ACH is generally considered as a rare variant of pustular psoriasis, though some authors classify it as a separate entity. Histology shows neutrophils filling the subcorneal cavity and aggregations of leukocytes between the epidermal cells forming spongiform pustules (of Kogoj), with a lymphohistiocytic infiltrate and focal oedema of the superficial dermis (2). The disease runs a chronic, relapsing course with slow proximal progression and may evolve into generalized pustular psoriasis. It is more common in middle-aged females and often begins after localized trauma (3), but is rare in children. The disease is difficult to treat, with limited success reported with numerous agents, including topical treatment such as corticosteroids, tar, dithranol, fluorouracil, calcipotriol and calcineurin inhibitors (4), phototherapy (5), cyclosporine, methotrexate combined with oral propylthiouracil (6), retinoids (7), dapsone (8), thalidomide in association with ultraviolet (UV) (9) and tetracyclines (10). Recently, there have been reports of effective treatment with the biologic agents infliximab (11) and etanercept (12). Sopkovich et al. (13) described successful treatment of ACH with adalimumab. In childhood the treatment can be a challenge because many therapeutic options have drawbacks or are not approved. We report here the case of a 9-year-old female patient who was treated successfully with adalimumab.
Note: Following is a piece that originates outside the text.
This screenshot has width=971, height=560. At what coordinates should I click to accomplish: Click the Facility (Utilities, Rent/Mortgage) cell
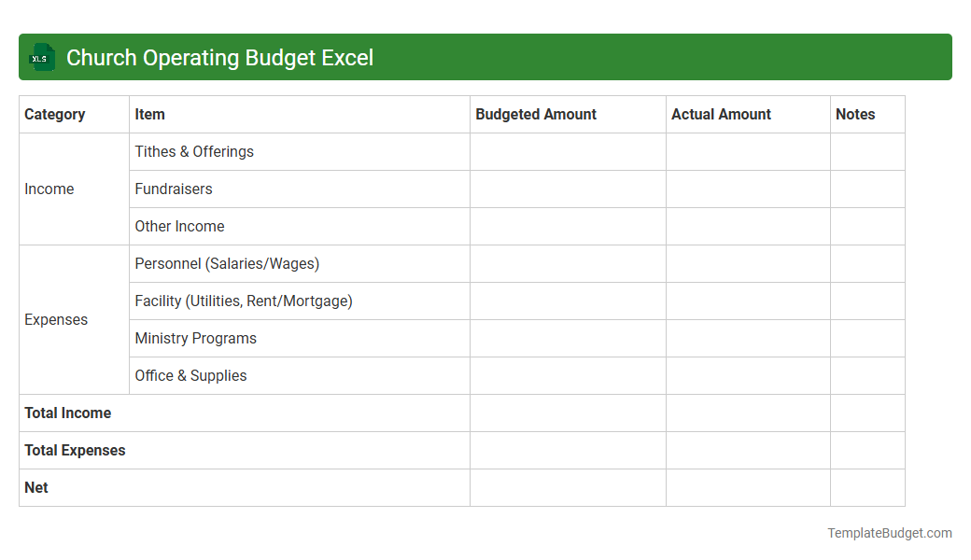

Adalimumab is a recombinant, fully human, anti-TNF-α monoclonal IgG1 antibody that acts primarily by binding both soluble and cell-bound forms of TNF-α and neutralizing the activity of cytokine (14). TNF-α blockers have shown efficacy in refractory ACH, supporting the relationship of TNF-α to this kind of disorder (15). Since our case is a paediatric patient, double-blind, placebo-controlled trials would be desirable to ascertain the safety and efficacy of this treatment.